In Quebec, this reminds us of the sad case of "Officer 728", which has been widely discussed. Although there is no direct link with the RCMP, it is one more element that undermines the confidence of Quebeckers and all Canadians in all police forces. That is cause for concern.
The point of third reading of a bill is to make good use of the testimony by witnesses at the committee stage.
I will give as an example the testimony by the president of the Canadian Association of Police Boards. He expressed his concerns about the ability of the chairperson of the civilian review and complaints commission for the Royal Canadian Mounted Police—they could have found a shorter name for it, but that is its name—to refuse to investigate a complaint, even when the chairperson believes that would be in the public interest. Once again, that is something for the hon. member for Saint-Boniface to consider. This testimony confirms that a number of witnesses expressed serious concerns about the usefulness and the weak intent of Bill C-42.
Let us say more about this civilian review and complaints commission that is going to replace the Commission for Public Complaints Against the RCMP. The first obvious flaw is that the results of these investigations will simply be recommendations and not orders. The recommendations will not be binding on the commissioner or on the Minister of Public Safety.
The second major flaw in this commission is, I think, even more important. That is the fact that it will not be any more independent than the previous one, since it will not report to Parliament, but to the Minister of Public Safety.

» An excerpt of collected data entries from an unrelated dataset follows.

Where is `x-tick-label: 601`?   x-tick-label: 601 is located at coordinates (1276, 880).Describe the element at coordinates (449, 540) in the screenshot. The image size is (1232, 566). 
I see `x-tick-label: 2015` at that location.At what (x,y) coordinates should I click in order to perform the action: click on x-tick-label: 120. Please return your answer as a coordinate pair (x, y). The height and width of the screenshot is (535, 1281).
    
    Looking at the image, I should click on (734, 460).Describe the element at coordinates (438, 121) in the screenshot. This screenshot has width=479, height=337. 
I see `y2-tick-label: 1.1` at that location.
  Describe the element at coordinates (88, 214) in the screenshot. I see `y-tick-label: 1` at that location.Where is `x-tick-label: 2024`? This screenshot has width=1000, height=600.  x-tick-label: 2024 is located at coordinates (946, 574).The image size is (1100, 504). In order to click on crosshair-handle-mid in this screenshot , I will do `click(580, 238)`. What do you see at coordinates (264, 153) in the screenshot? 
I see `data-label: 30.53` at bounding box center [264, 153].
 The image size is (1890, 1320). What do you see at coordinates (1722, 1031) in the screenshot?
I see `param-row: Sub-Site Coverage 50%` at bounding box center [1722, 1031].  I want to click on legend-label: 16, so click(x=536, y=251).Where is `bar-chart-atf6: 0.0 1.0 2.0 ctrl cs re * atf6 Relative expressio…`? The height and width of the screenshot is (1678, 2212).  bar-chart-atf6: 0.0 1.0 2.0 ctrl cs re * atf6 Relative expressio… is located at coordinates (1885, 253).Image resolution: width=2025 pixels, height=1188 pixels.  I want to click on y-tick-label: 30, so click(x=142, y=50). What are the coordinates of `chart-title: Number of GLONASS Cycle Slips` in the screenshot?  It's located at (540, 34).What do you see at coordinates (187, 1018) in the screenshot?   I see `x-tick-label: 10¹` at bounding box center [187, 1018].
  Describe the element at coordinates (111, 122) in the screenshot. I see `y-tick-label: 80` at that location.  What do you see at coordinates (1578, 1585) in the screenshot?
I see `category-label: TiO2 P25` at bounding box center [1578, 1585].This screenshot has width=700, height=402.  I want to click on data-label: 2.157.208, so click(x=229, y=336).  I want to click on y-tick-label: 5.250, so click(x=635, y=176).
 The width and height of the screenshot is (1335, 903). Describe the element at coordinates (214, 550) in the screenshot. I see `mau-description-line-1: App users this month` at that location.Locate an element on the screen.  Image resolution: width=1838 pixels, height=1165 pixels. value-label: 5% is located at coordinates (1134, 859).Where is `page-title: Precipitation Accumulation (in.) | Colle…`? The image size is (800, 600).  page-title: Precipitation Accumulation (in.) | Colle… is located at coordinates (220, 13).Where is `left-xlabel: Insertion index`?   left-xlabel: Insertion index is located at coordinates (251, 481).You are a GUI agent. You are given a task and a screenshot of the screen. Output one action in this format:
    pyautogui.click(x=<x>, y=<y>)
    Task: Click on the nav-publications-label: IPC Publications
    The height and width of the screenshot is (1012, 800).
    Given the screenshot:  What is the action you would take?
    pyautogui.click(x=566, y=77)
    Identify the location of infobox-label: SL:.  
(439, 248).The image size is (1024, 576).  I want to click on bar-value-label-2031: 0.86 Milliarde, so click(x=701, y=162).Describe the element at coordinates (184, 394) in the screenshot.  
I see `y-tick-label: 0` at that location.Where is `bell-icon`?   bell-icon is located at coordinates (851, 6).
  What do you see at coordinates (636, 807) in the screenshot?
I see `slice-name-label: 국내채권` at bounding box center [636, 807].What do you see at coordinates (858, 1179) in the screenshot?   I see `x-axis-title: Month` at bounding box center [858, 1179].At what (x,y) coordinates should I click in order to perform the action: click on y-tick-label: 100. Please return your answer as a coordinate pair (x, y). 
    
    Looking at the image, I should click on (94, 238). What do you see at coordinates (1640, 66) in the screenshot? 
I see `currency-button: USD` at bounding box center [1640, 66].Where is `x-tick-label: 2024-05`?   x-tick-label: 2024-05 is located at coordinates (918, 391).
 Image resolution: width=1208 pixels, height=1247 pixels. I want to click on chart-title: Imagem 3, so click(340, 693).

This makes me think of a strong trend that we are also seeing within the Standing Committee on National Defence. I am a member of that committee. Just yesterday, we were debating the possibility of adding a link between the Vice Chief of Defence Staff and the Canadian Forces Provost Marshal. This is a typical example of an independent body losing its independence through the addition of a clause to a bill. This means that, once again—and I am using the example of national defence—the Conservatives are limiting the independence of those who should have all the independence they need to investigate any deviations from normal operations that occur within a government department or agency.
For all of the reasons I have outlined, I will not support Bill C-42 at third reading. The main reason for which the bill was drafted is not properly articulated and the bill is not an adequate response to the problem that it is supposed to solve.